Added a transition: "More precisely," . The point of the rest of the paragraph is to provide that clarification. – SJ +
  • If you were look at past discussions on this talk page (starting with Archive 2), you will notice that there is no clear consensus on what statistical significance really is. Your proposed paragraph attempts to at least define it as a a result that is "unlikely" as observed by a p-value that is less than alpha. I myself used to think it is just p-value less than alpha and I am sympathetic to defining a concept more concretely. But there some editors have argued that statistical significance is not something concrete like a number. They argue that it is a "concept" or a decision-making judgment aid of some kind. After much discussion, I am somewhat agnostic about what it is. I have dug deep to try to find a canonical reference that would settle it one way or another. But I have yet to find one. That is why we have settled on the imperfect arrangement of just saying that statistical significance (and the less controversial statistical significant result), whatever it may be, is attained whenever the p-value is less than alpha. Until we can find a canonical reference that provides a definitive definition, it is not up to WP to settle the issue by arbitrarily defining it one way or another.
Aha. I will have to look at the earliest instances more closely. As long as α << 0.5, it seems accurate to say that p < α describes a result that would be unlikely (happening a small % of the time) under the null hypothesis. But could you say α=1 and declare that all results for an experiment are significant? My gut says no, but the current definition in this article says yes. – SJ +
In principle, yes. The choice of the alpha is arbitrary and is based on convention. A blackjack player may arbitrarily change the rules of the game by setting the upper limit to 51 instead of 21 but he or she is not likely to find any takers. In any event, this is besides the point of this issue. Remove "is a result" as it is redundant and muddles the definition. Instead, just say "statistical significance (or a statistically significant result) is very unlikely to occur, ....." By the way, if you intend to omit "statistical significance" in favor of "statistical significant result," then you should propose a change to the article title. Otherwise, the tittle should be included in the lead sentence (WP:lead). danielkueh (talk) 14:06, 8 March 2017 (UTC)

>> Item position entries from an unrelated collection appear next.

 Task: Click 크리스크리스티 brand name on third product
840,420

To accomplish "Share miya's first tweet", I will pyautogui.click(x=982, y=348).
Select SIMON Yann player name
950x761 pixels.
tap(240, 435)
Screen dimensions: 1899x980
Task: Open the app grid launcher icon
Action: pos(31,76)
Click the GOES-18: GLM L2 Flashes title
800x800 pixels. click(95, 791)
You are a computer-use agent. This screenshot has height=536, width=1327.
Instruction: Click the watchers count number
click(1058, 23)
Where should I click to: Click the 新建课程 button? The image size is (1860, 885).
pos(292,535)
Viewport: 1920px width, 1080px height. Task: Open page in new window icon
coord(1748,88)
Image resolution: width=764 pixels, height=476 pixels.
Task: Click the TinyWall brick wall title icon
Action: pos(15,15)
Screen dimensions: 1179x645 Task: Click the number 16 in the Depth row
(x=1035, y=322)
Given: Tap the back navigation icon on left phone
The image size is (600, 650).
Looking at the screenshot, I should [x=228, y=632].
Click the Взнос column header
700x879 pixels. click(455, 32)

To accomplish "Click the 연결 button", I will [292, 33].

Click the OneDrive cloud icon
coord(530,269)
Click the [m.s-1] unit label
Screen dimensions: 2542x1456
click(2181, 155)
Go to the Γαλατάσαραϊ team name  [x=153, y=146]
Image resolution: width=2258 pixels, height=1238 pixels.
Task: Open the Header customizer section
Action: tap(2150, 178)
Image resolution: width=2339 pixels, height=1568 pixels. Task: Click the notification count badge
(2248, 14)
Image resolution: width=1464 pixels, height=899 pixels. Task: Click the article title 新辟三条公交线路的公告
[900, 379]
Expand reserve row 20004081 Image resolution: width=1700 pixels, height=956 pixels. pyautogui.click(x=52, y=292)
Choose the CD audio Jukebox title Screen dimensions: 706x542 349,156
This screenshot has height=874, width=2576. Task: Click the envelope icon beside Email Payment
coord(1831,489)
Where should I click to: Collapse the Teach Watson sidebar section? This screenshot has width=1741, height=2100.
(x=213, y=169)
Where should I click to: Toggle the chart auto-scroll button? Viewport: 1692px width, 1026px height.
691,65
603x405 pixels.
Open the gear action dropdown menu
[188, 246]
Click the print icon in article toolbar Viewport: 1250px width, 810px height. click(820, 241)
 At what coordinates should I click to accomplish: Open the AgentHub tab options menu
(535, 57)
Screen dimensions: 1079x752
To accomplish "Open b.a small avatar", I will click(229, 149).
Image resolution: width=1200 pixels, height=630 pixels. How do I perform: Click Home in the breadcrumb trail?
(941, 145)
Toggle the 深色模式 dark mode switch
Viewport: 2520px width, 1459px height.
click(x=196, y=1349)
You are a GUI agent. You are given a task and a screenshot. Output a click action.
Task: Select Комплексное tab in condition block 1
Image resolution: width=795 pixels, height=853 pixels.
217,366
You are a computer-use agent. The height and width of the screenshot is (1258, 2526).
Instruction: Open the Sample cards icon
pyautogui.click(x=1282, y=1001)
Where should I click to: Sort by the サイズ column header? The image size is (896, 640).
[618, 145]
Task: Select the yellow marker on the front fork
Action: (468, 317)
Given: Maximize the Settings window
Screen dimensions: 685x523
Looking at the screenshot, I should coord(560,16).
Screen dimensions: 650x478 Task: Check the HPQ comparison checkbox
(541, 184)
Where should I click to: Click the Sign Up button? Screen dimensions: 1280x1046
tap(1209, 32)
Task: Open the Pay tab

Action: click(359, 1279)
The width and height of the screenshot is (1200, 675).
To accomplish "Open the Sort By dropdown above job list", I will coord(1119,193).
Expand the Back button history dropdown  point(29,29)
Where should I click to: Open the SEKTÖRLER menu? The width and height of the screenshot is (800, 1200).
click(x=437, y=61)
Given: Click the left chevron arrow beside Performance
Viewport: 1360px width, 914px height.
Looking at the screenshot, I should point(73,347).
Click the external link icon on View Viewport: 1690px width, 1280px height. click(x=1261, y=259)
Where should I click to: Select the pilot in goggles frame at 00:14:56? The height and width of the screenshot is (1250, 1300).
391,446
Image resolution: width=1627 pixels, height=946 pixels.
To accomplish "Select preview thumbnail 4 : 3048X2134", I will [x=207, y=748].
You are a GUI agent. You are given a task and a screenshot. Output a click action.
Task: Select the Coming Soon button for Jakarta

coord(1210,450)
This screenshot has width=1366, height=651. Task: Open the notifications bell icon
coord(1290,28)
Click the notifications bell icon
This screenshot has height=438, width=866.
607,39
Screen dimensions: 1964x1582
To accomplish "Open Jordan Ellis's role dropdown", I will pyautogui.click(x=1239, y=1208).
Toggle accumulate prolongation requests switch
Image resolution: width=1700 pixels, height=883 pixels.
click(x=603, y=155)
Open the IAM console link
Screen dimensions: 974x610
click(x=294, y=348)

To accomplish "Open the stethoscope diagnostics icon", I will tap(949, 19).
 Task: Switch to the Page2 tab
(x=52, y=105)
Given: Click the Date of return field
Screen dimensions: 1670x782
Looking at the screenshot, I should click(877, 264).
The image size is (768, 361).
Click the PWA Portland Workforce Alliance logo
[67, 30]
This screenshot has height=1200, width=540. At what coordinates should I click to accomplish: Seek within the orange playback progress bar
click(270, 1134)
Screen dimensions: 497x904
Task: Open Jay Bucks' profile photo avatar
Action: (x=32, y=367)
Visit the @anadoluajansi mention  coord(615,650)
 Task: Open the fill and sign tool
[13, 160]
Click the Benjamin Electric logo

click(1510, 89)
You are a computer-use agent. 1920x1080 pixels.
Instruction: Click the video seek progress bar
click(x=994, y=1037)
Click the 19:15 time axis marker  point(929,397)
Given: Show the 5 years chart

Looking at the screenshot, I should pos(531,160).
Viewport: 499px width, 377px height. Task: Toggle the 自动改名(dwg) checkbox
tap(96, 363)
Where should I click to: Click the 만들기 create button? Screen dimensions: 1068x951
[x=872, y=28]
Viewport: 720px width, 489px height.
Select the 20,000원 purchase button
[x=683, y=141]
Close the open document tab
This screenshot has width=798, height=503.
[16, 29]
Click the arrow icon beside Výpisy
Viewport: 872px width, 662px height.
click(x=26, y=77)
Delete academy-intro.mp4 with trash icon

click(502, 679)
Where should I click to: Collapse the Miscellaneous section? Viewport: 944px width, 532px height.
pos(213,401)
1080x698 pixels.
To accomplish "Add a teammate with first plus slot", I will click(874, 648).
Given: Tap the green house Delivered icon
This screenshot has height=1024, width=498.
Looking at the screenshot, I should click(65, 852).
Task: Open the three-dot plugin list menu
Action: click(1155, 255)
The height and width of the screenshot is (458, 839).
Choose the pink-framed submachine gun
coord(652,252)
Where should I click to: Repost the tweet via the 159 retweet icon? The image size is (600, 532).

──────────────────────────────────────────────────────────────────────────────────────────────────── Good points. Revised to include the title properly. – SJ + 21:29, 11 March 2017 (UTC)

  • I am all about improving readability but not at the expense of accuracy or precision. There is nothing wrong with using the technical terms (or jargon) in this article. It is after all, a high-level scientific concept, and a very narrow component of a much larger concept or approach (hypothesis thesis). As an example, if you were to take a look at the article "Chi Square," you will notice that it is defined as "the distribution of a sum of the squares of k independent standard normal random variables." Is it "jargon laden?" Yes, it is. But you know what, the chi square article is not an introductory article to statistics where it has to define for the reader every technical term such as distribution, sum of squares, k independent variables, etc. If readers want to know more, they can follow the wikilcnks or read a more basic introductory article.
  • Overall, and with due respect, I don't find the newly proposed first lead paragraph to be an improvement. It attempts to squeeze too much into so little space. Part of it, such as the setting alpha, is already explained in the current second lead paragraph. Why try to squeeze it in the first lead paragraph? There is no reason to do that. If anything, the entire lead can be expanded.
Best, danielkueh (talk) 05:54, 3 March 2017 (UTC)
The chi square definition looks fine to me, and not opaque: all of the terms it uses are understood outside the context of that concept. In contrast, the definition here tries to introduce two new variables to the reader before concluding the first sentence, neither of which exists outside the scope of that definition. I hope we can do better. Early statisticians had a notion of significance, which they then embodied in this definition; we can describe that notion without using the jargon they developed to make the concept precise, before adding detail.
Additionally, one issue here is that "statistical significance" is used in a tremendous number of non-technical documents. Many people looking for an explanation of it, unlike those looking for chi squared details, will not have a stats background. – SJ + 09:02, 8 March 2017 (UTC)
The term "DNA" is used in a tremendous number of non-technical publications and lots of non-biologists are curious about it. But we don't define DNA as a "goopy substance" do we? I have used chi square multiple times and I myself find the WP lead sentence on that topic to be barely comprehensible. I also find it somewhat disingenuous to say that it is less opaque than the lead sentence of this article given that this article introduces only two variables and actually defines them, not to mention an entire second paragraph that explains the context. In any event, I have said pretty much all I have to say about the proposal. Other editors, especially the stats-savvy ones should weigh in. Where I draw the line is that the lead should NOT change without consensus (wp:consensus). And if there is one, then so be it. But even if you do get a change, be prepared for a potential barrage of pushback. It will keep you busy. :) danielkueh (talk) 14:06, 8 March 2017 (UTC)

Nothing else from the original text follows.